長崎市在住の岡野雄一さん(68)の漫画が原作の映画「ペコロスの母に会いに行く」で初主演した赤木春恵さんは、岡野さんの母、光江さん(2014年死去)がモデルの認知症の母親役を演じた。映画は、母と息子のやりとりを通して介護の哀歓を描き、同時に厳しい戦後を生き抜いた女性たちの波乱の半生をたどる物語。長崎市内でもロケが行われ、赤木さん演じる母親が、ランタンフェスティバルに出掛け、家族とはぐれて眼鏡橋を歩き回るシーンなどが撮影された。
長崎県内の映画関係者らも別れを惜しんだ。

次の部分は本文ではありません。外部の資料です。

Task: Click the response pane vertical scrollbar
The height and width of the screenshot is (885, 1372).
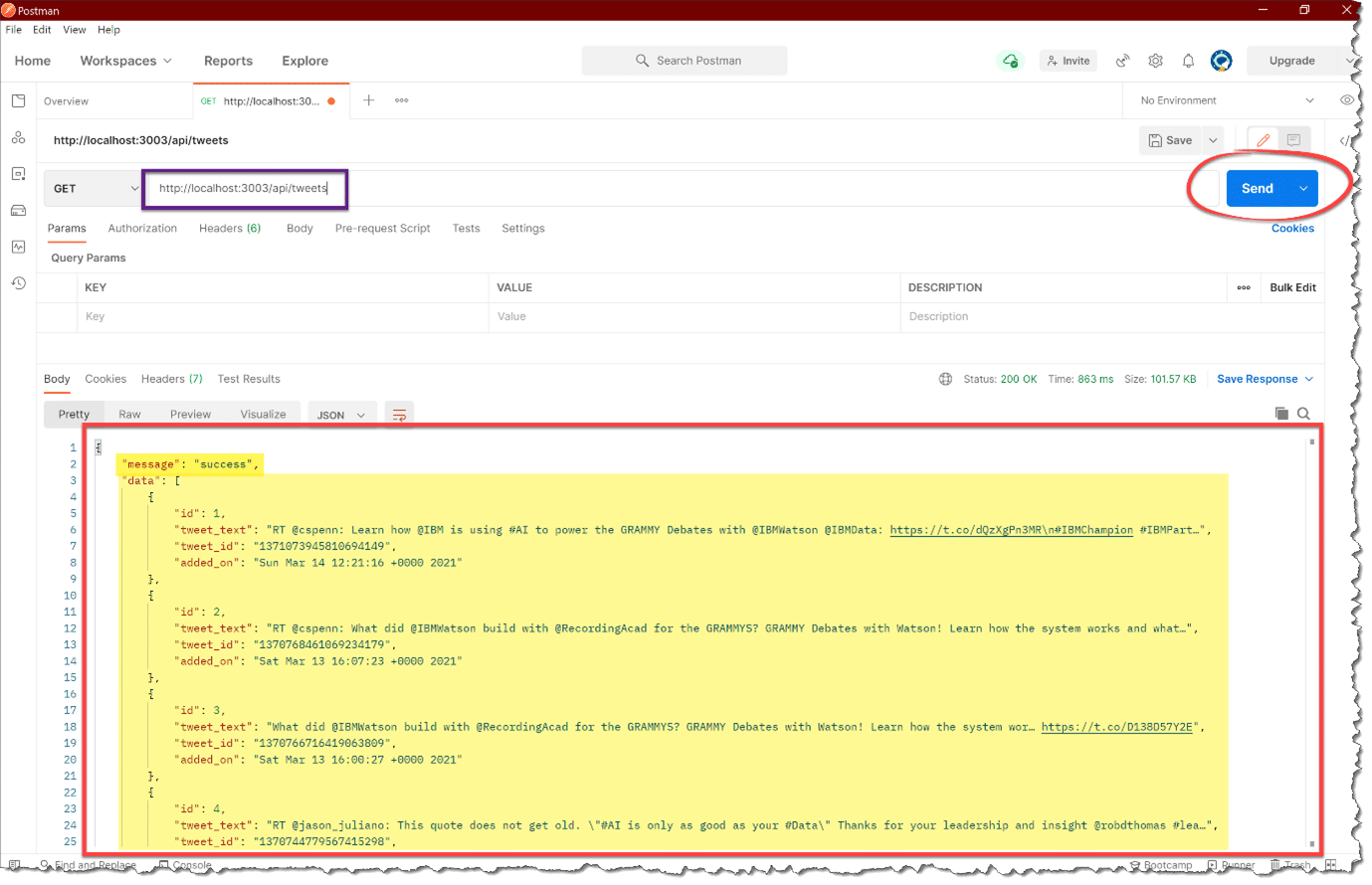Action: point(1312,636)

長崎ロケなどで赤木さんと接した岡野さんは「とても温かい方だった。ランタンフェスのシーンを撮影した日はとても寒い日で、赤木さんは、監督やスタッフだけでなく、見ていただけの僕にも手袋をくださった。演じてもらったことも含め、ありがとうございましたという気持ち。天国で母と会い、おでこをくっつけ合っているんじゃないかと思う」と語った。
ロケ地選定などを受け持った長崎県フィルムコミッションの横山亜津子さん(33)は「とても残念に思う。長崎市内の坂の上で撮影をしていた時、車いすを運ぶスタッフへ感謝の言葉を掛けていた。気配りを忘れない、優しくて愛される人だった」としのんだ。